Implements support for ndctl inject-smart command by providing an
implementation of 'smart_inject*' dimm-ops callbacks. Presently only
support for injecting unsafe-shutdown and fatal-health states is
available.

The patch also introduce various PAPR PDSM structures that are used to
communicate the inject-smart errors to the papr_scm kernel
module. This is done via SMART_INJECT PDSM which sends a payload of
type 'struct nd_papr_pdsm_smart_inject'.

The patch depends on the kernel PAPR PDSM implementation for
PDSM_SMART_INJECT posted at [1].

[1] : https://lore.kernel.org/nvdimm/20210712084819.1150350-1-vaibhav@linux.ibm.com
Signed-off-by: Shivaprasad G Bhat <sbhat@linux.ibm.com>
Signed-off-by: Vaibhav Jain <vaibhav@linux.ibm.com>
---
 ndctl/lib/papr.c      | 61 +++++++++++++++++++++++++++++++++++++++++++
 ndctl/lib/papr_pdsm.h | 17 ++++++++++++
 2 files changed, 78 insertions(+)

diff --git a/ndctl/lib/papr.c b/ndctl/lib/papr.c
index 42ff200dc588..b797e1e5fe8b 100644
--- a/ndctl/lib/papr.c
+++ b/ndctl/lib/papr.c
@@ -221,6 +221,41 @@ static unsigned int papr_smart_get_shutdown_state(struct ndctl_cmd *cmd)
 	return health.dimm_bad_shutdown;
 }
 
+static int papr_smart_inject_supported(struct ndctl_dimm *dimm)

__DATASET ENTRIES__:
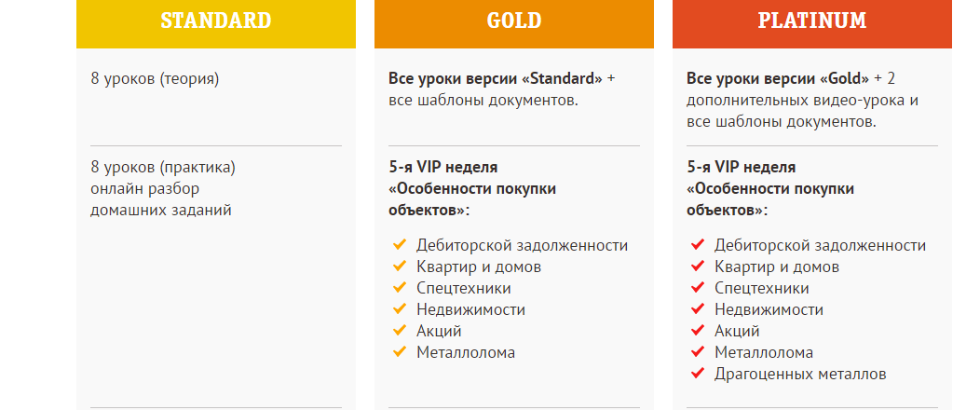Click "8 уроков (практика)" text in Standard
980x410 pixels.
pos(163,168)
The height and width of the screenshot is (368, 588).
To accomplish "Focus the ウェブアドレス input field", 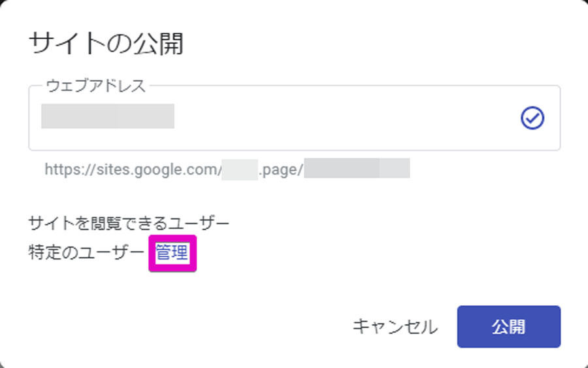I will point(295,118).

--

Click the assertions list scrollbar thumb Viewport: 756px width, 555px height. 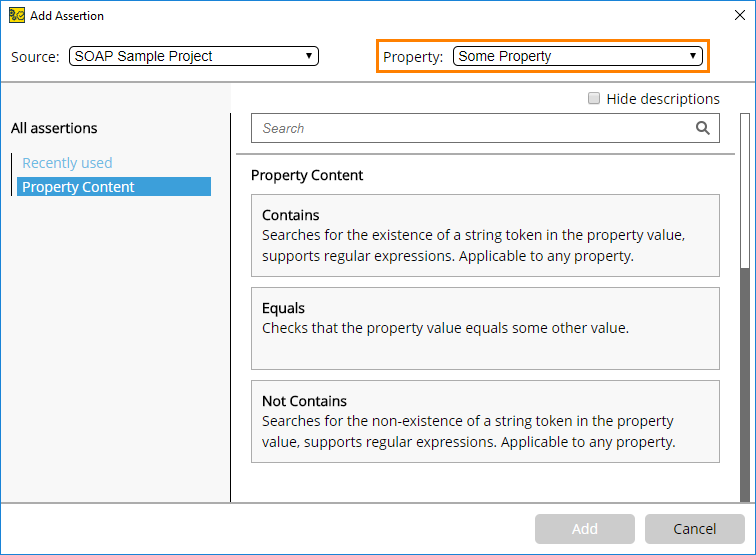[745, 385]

__WORK INSTRUCTIONS__:
1. Answer these questions about the ndctl inject-smart patch:
(a) Which two states does the patch currently support injecting?
(b) Through which PDSM are the inject-smart errors sent to the papr_scm kernel module?
(c) How many files does the patch change, and how many insertions does it make?
2. Continue the ndctl inject-smart patch from its final line.

__RESULTS OF THE TASKS__:
1.
(a) Unsafe-shutdown and fatal-health.
(b) The SMART_INJECT PDSM, which sends a payload of type 'struct nd_papr_pdsm_smart_inject'.
(c) It changes 2 files with 78 insertions.

2.
+{
+	if (!ndctl_dimm_is_cmd_supported(dimm, ND_CMD_CALL))
+		return -EOPNOTSUPP;
+
+	if (!test_dimm_dsm(dimm, PAPR_PDSM_SMART_INJECT))
+		return -EIO;
+
+	return ND_SMART_INJECT_HEALTH_STATE | ND_SMART_INJECT_UNCLEAN_SHUTDOWN;
+}
+
+static int papr_smart_inject_valid(struct ndctl_cmd *cmd)
+{
+	if (cmd->type != ND_CMD_CALL ||
+	    to_pdsm(cmd)->cmd_status != 0 ||
+	    to_pdsm_cmd(cmd) != PAPR_PDSM_SMART_INJECT)
+		return -EINVAL;
+
+	return 0;
+}
+
+static struct ndctl_cmd *papr_new_smart_inject(struct ndctl_dimm *dimm)
+{
+	struct ndctl_cmd *cmd;
+
+	cmd = allocate_cmd(dimm, PAPR_PDSM_SMART_INJECT,
+			sizeof(struct nd_papr_pdsm_smart_inject));
+	if (!cmd)
+		return NULL;
+	/* Set the input payload size */
+	to_ndcmd(cmd)->nd_size_in = ND_PDSM_HDR_SIZE +
+		sizeof(struct nd_papr_pdsm_smart_inject);
+	return cmd;
+}
+
 static unsigned int papr_smart_get_life_used(struct ndctl_cmd *cmd)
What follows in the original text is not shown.